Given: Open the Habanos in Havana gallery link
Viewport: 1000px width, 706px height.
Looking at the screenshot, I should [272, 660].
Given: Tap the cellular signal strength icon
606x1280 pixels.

# # # # # # #

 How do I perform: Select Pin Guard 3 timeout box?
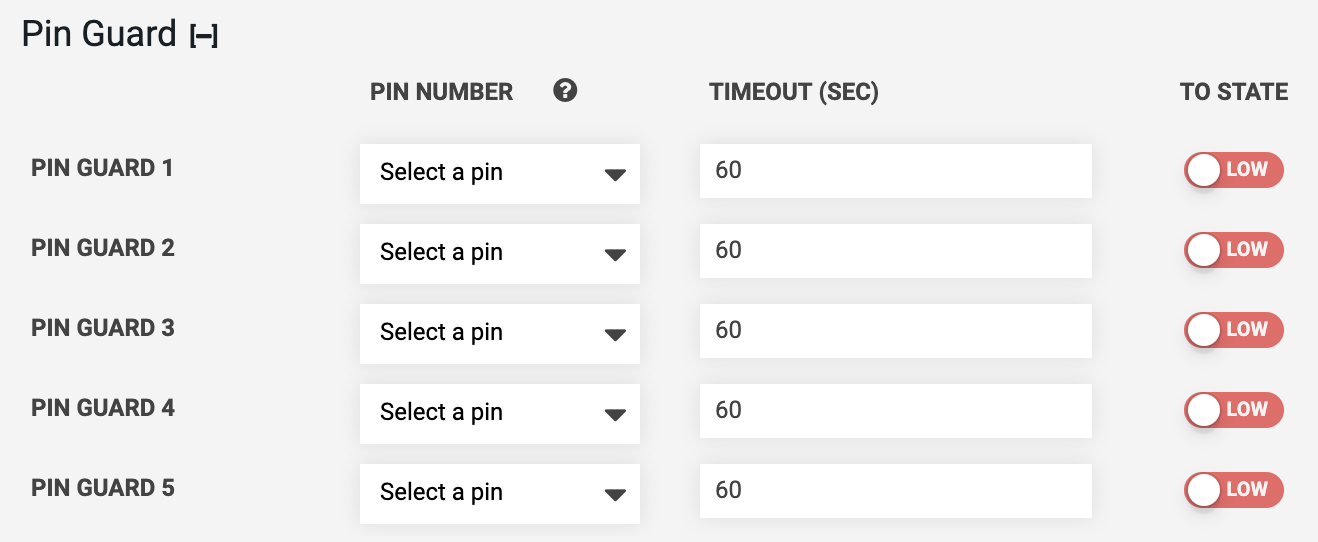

# # # # # # #

Copy out each line of the material that holds the word "Given".

Given: Open the Habanos in Havana gallery link
Given: Tap the cellular signal strength icon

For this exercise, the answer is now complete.